**ENTRIES SUPPLIED:**
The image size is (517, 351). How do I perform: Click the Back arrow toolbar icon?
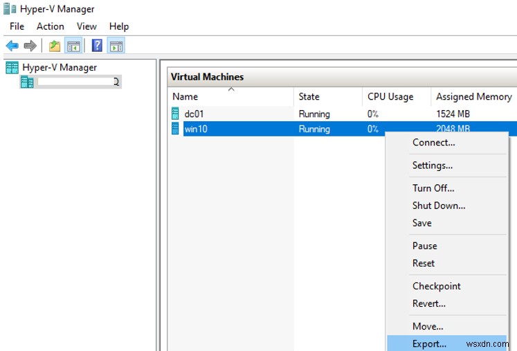pyautogui.click(x=12, y=46)
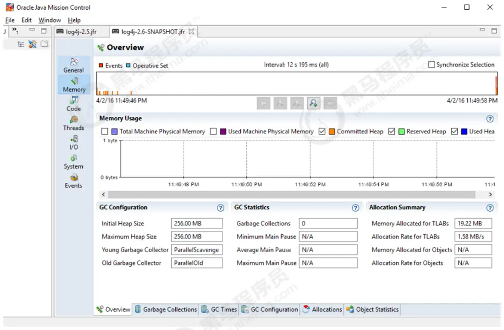Click the Maximum Heap Size field

[x=196, y=237]
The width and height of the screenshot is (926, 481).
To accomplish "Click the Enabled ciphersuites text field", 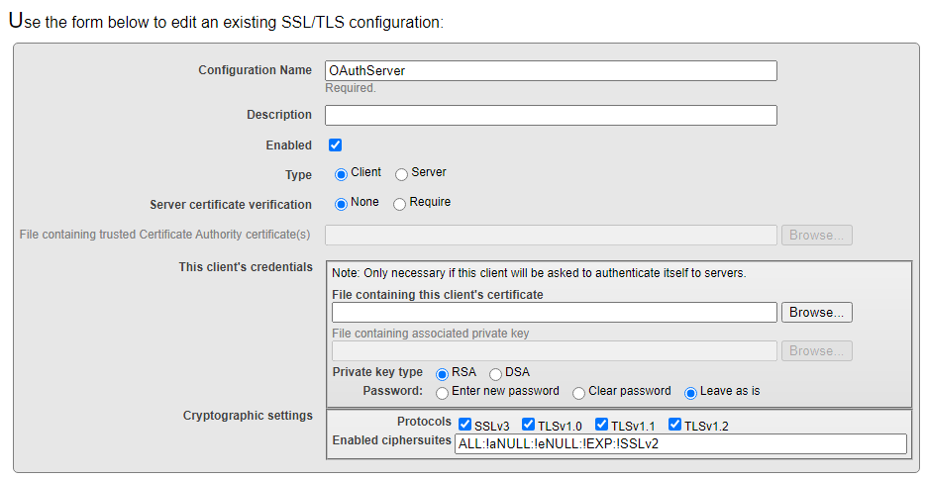I will (680, 443).
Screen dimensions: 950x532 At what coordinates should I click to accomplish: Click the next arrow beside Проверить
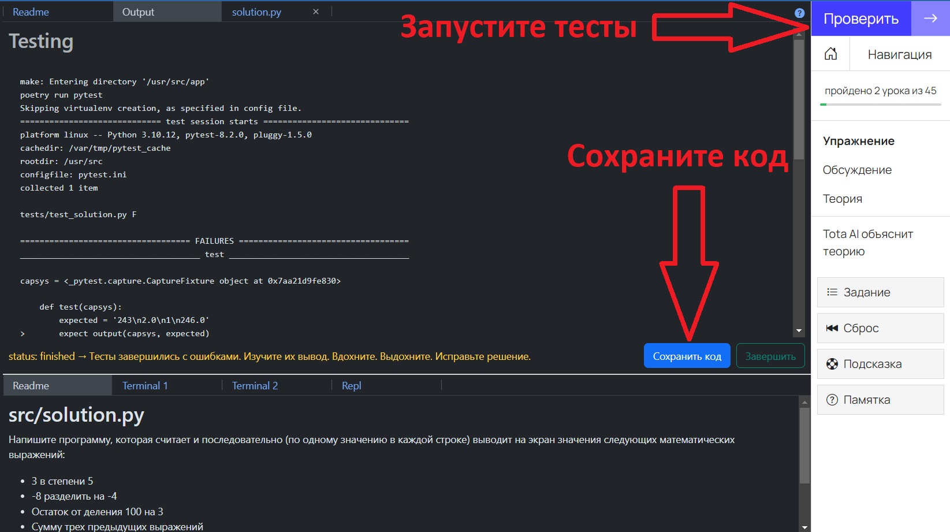tap(930, 18)
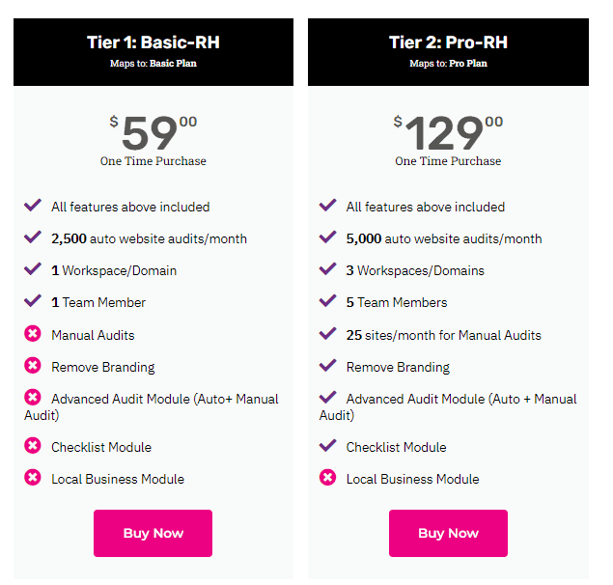Click the Buy Now button for Basic-RH
Image resolution: width=613 pixels, height=585 pixels.
153,533
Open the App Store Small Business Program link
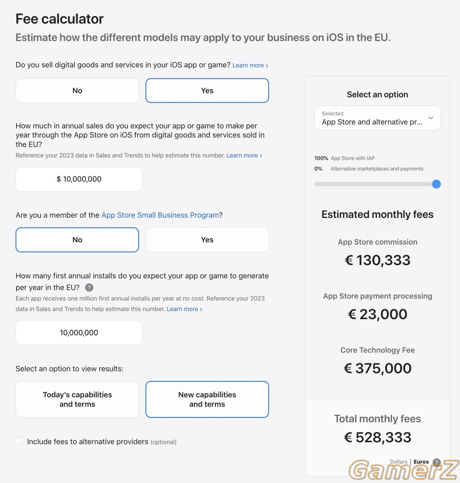This screenshot has width=460, height=483. [x=160, y=215]
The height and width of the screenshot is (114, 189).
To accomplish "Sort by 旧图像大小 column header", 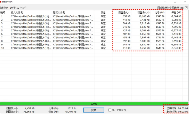I will click(x=124, y=12).
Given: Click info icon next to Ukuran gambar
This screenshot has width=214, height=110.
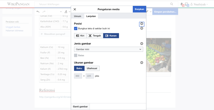Looking at the screenshot, I should 142,63.
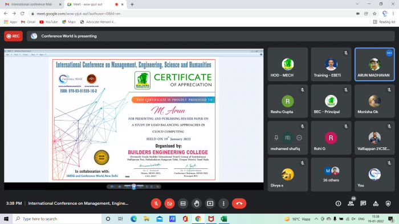Viewport: 399px width, 224px height.
Task: Open host controls shield icon
Action: tap(388, 204)
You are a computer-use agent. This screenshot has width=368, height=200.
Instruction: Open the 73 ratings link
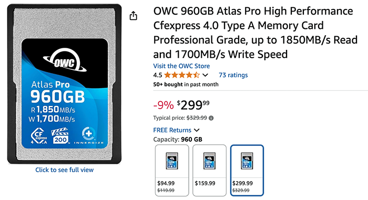[233, 75]
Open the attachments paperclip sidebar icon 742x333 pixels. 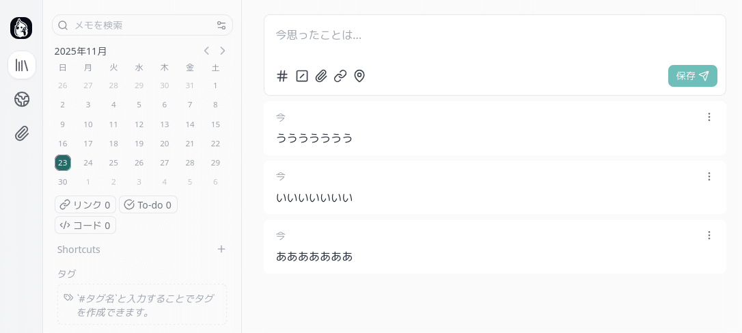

**PROBLEM DETAILS:** Nothing but the lines from the line containing "You are a computer-use" through the end of the data, both ends included, is to be reproduced, exactly as written and without the pictures.

**RESULT OF THE TASK:**
You are a computer-use agent. This screenshot has width=368, height=200.
Instruction: Open the 73 ratings link
[233, 75]
Open the attachments paperclip sidebar icon 742x333 pixels. 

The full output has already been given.